Newly-promoted head coach Hubert Davis undoubtedly breathed a sigh of relief after Bacot announced he was returning to school, after testing the NBA waters this summer.
He will be heavily relied on this season as both a scorer and a defensive anchor. He led the team in scoring last season with 12.3 points per game, and will likely do so again in a less crowded frontcourt. Bacot is UNC’s biggest threat down low, thanks to his powerful frame and solid touch that allows him to score around the rim with ease. Although he has yet to pose a threat from the perimeter, Bacot should benefit from better floor spacing and less traffic in the paint this season.
The Tar Heels will have some rebounding numbers to make up for after the departures of Sharpe and Brooks. A good place to start is with Bacot — an elite board-getter whose offensive rebounding ability has the potential to swing the momentum in games. His 92 offensive boards in 29 games last season were good for second in the ACC, just behind his teammate Sharpe.
Garcia led Marquette to an upset win against UNC last season, putting up 24 points on just 13 shots and hauling in 11 rebounds. His performance showed everything that UNC’s bigs lacked — range from deep, handling ability and free throw shooting. Now, Garcia will have the opportunity to bring those skills to the same team he dismantled last year.
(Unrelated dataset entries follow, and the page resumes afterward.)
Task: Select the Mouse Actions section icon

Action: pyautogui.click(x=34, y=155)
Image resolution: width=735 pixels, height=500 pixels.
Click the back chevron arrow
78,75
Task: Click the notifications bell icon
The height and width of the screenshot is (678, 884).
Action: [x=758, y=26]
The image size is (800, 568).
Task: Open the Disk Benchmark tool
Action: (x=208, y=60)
A former McDonald’s All-American, Garcia was ranked as the nation’s fourth best power forward coming out of high school. He made an instant impact in his first and only year at Marquette, averaging 13 points and 6.6 rebounds on his way to being named to the Big East All-Freshman team.
Garcia has a well-rounded set of skills that could make him a crucial offensive piece. He is unafraid to take long jumpers, but can also weave and cut to the basket. He shot 78.3 percent from the free throw line, which would have been among the best on the team last season.
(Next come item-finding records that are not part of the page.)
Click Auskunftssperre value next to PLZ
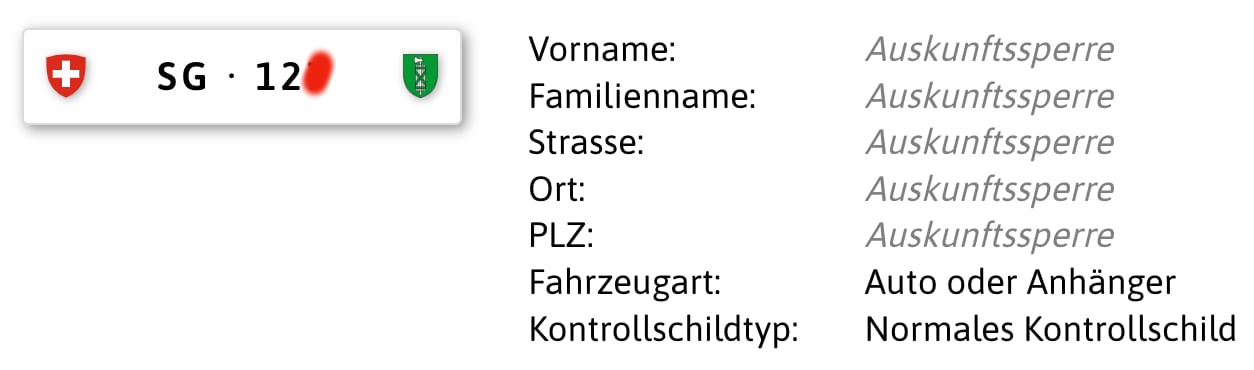Screen dimensions: 1254x370 point(989,236)
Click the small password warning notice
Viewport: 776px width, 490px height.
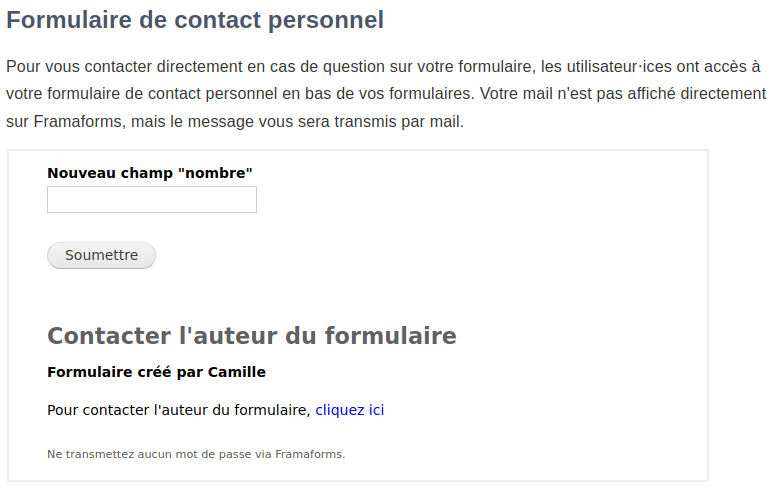[x=196, y=454]
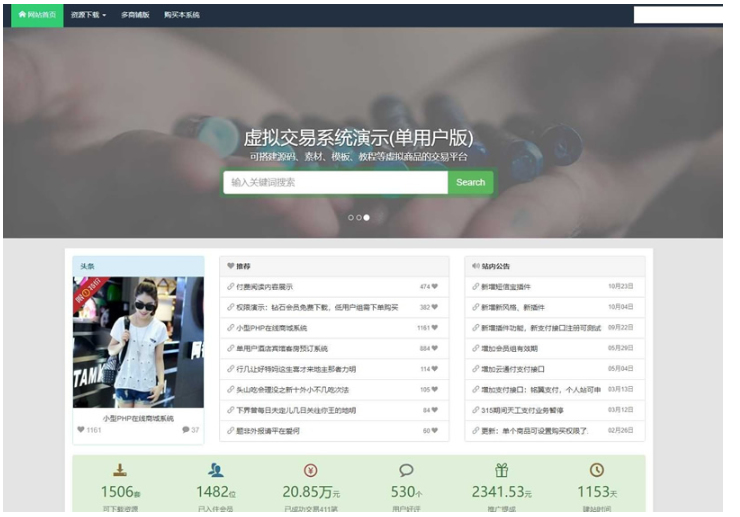The width and height of the screenshot is (740, 517).
Task: Open the 网站首页 home tab
Action: point(37,15)
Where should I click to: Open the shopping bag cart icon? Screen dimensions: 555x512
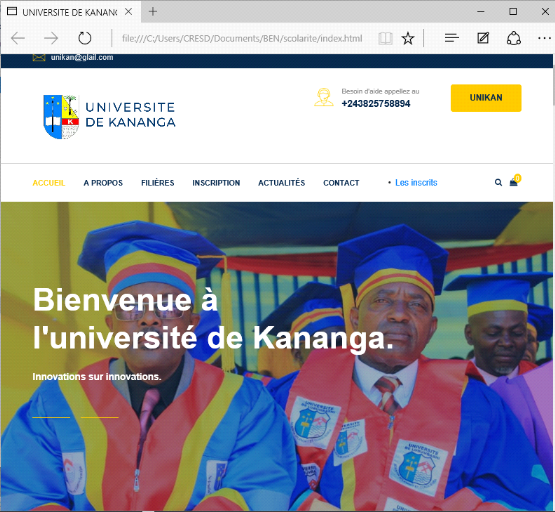click(514, 183)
Manek’s transfer to UNC was a huge get for a program looking to bolster its shooting. In four years at Oklahoma, he averaged 37.4 percent from three on 5.1 attempts per game. As a junior, Manek was named to the Third Team All-Big Twelve after averaging 14.4 points, 6.2 rebounds and 1.2 blocks per game.
The 6-foot-9 forward does not play like a typical North Carolina big man. Manek is apt to stay out on the three point line like a wing, where he can unleash a barrage of catch and shoot threes. He can create a tough mismatch for a defender not accustomed to guarding the three point line, but he’s not as good at creating his own shot like Garcia.
The incoming duo of Manek and Garcia have the potential to instantly transform UNC’s offense with their shooting prowess. Last season’s rotation of bigs made five three-pointers on 15 attempts, compared to Manek and Garcia who made a combined 74 threes on 201 attempts for their respective teams.
If Davis leans into the strengths of his team’s new bigs, UNC fans could be treated to an offense that is much more dynamic and modern than teams of the past.